(Buying the albums sampled on “Picnic”).
Today, some more from the notes, dated January 1993 and credited to David Suff and John Tobler, from the liner to the expanded CD.
“”Anthems in Eden”, the 1969 album by Shirley & Dolly Collins featuring a suite of songs centred round the changes in rural England brought about by the First World War, had a terrific impact on recorded folk music in Britain. The glorious and unusual ensemble of early music instruments – rebecs, sackbuts, crumhorns and all – proved once and for all that the guitar was not the only appropriate accompaniment for folk song. Several critics have suggested that it is impossible to imagine that electric accompaniment for traditional song, as successfully purveyed by Fairport Convention and Steeleye Span [qv above], could have developed quite as it did without the pioneering “Anthems in Eden”.
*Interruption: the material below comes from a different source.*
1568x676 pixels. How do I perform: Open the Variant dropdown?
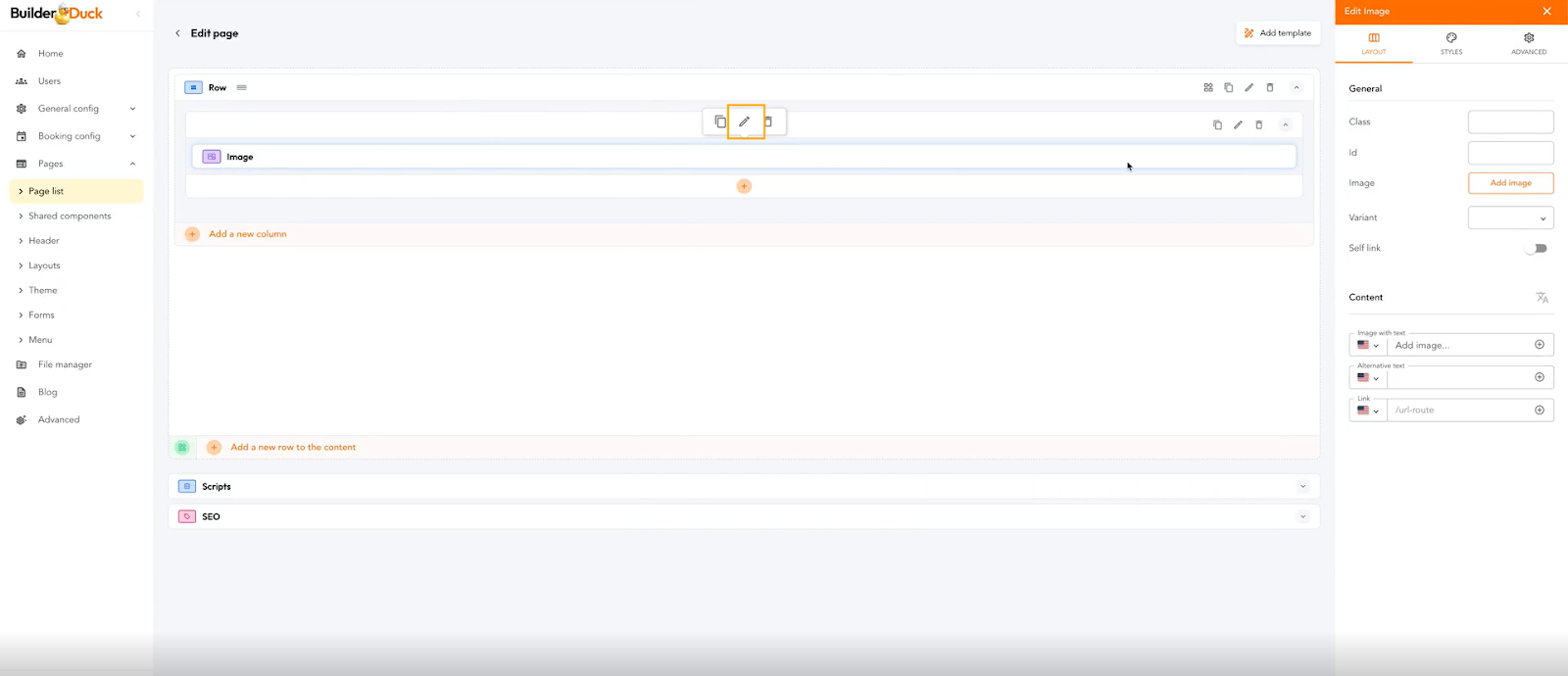1510,217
“Shirley and Dolly Collins were brought up in Sussex, in a family which had a deep love of traditional music. Their uncle, F.C. Ball, encouraged them to hear a wide variety of music, especially the work of Monteverdi and Purcell. By the mid-1960s, they were keen to attempt to marry “Early music” instruments with the songs Shirley was singing in folk clubs. David Munrow, a noted and enthusiastic explorer with the Musica Reservata ensemble, proved to be excited by the same idea.”